• _ABOUT THIS TASK_:
Reproduce the records word for word from their first line through the line containing "privacy-policy-link: Privacy Policy is", including that line, and leave the pictures out.

═══ DATASET RECORDS ═══

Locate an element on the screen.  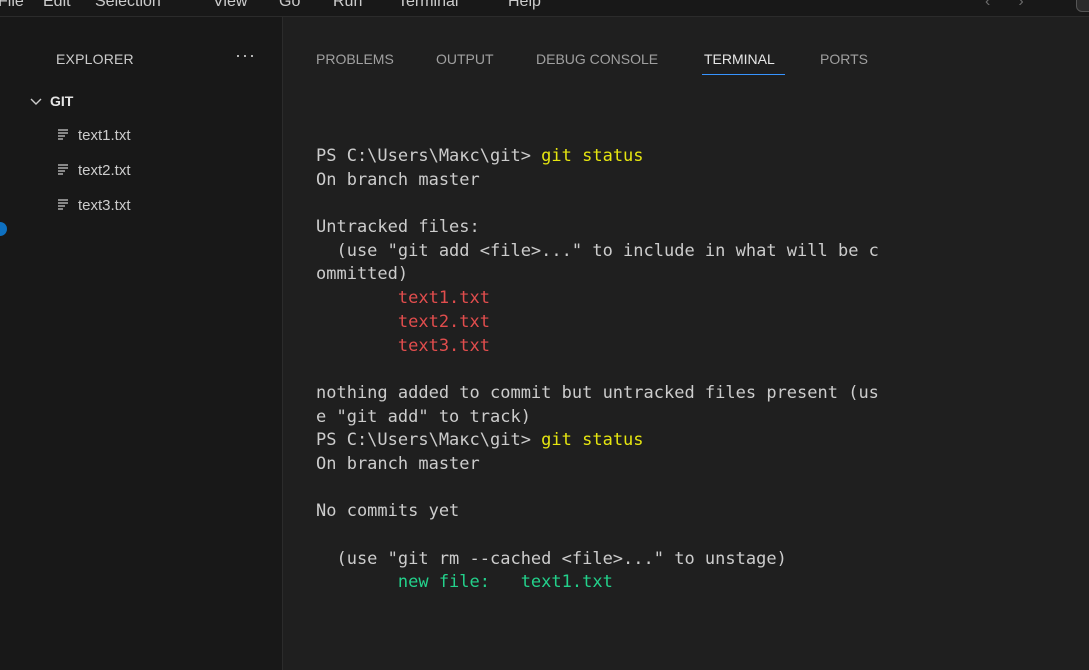
menu-file: File is located at coordinates (12, 6).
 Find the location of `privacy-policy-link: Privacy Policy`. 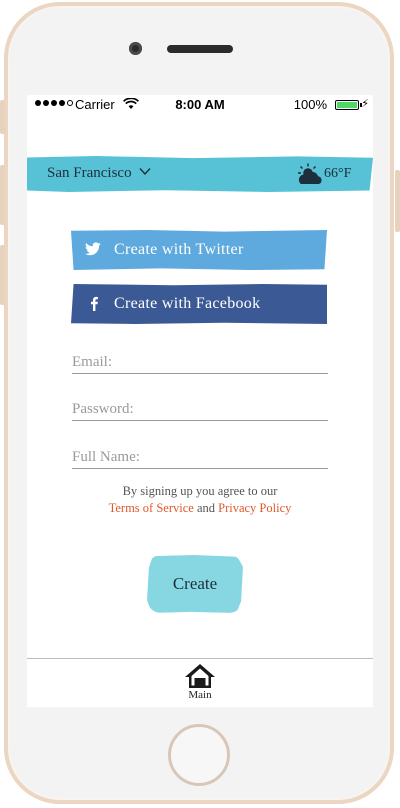

privacy-policy-link: Privacy Policy is located at coordinates (254, 508).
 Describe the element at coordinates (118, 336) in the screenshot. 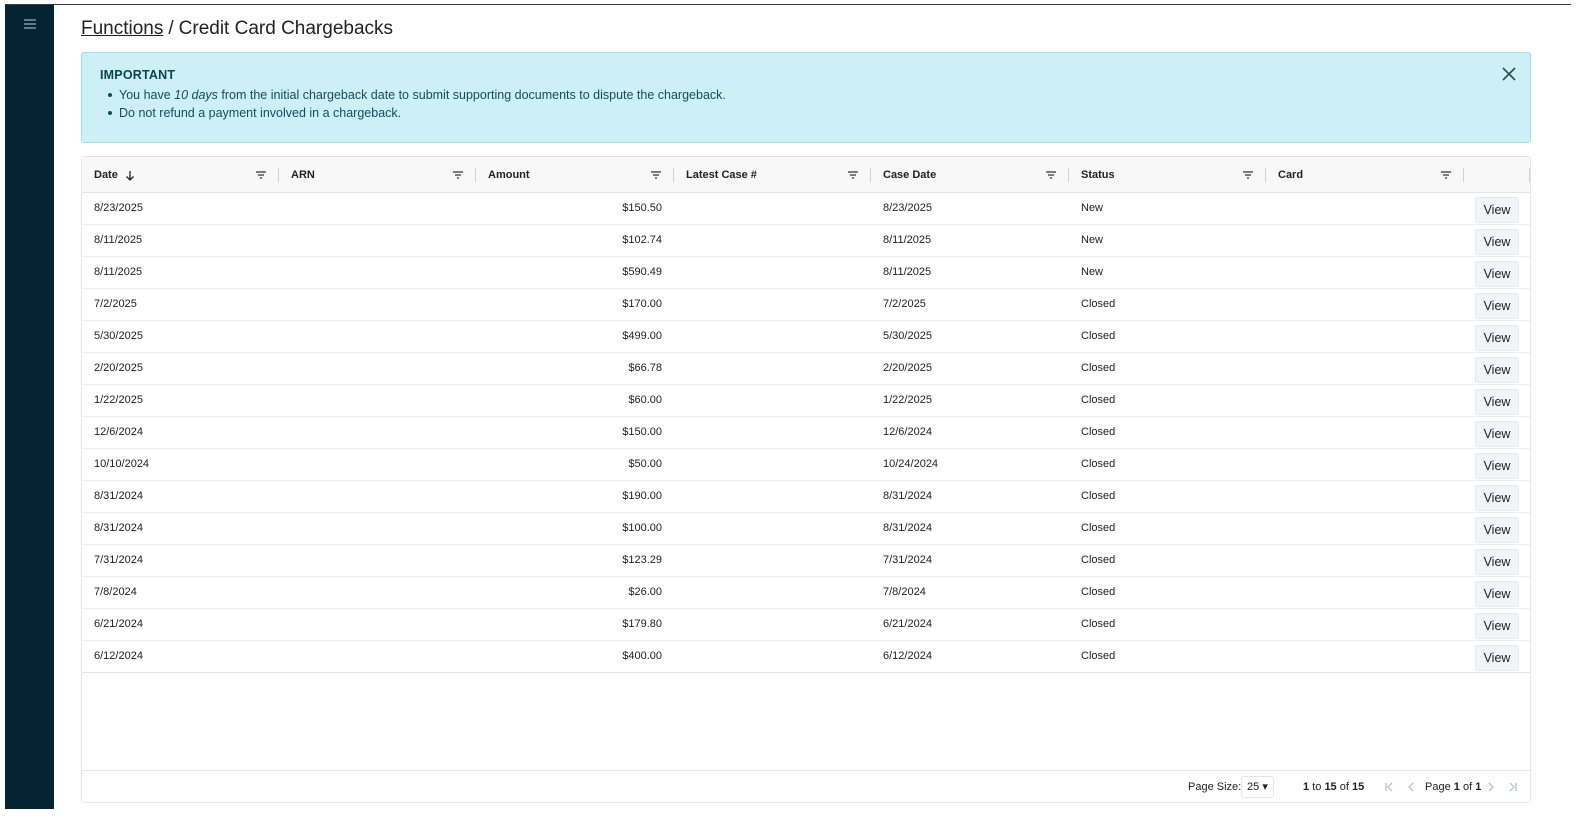

I see `date-cell: 5/30/2025` at that location.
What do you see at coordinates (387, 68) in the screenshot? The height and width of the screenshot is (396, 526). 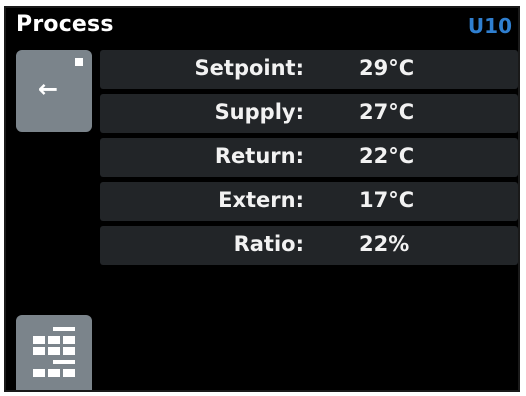 I see `row-value: 29°C` at bounding box center [387, 68].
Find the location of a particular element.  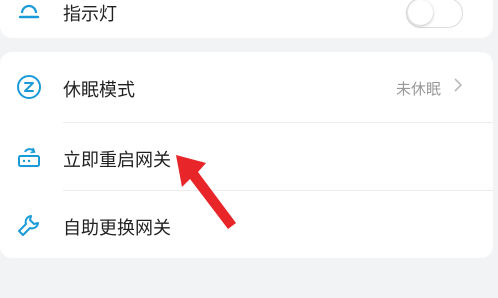

indicator-toggle is located at coordinates (434, 14).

═══

• _ANSWER FOR THE TASK_:
Locate an element on the screen.  
menu-file: File is located at coordinates (12, 6).
 Find the location of `privacy-policy-link: Privacy Policy`. 

privacy-policy-link: Privacy Policy is located at coordinates (254, 508).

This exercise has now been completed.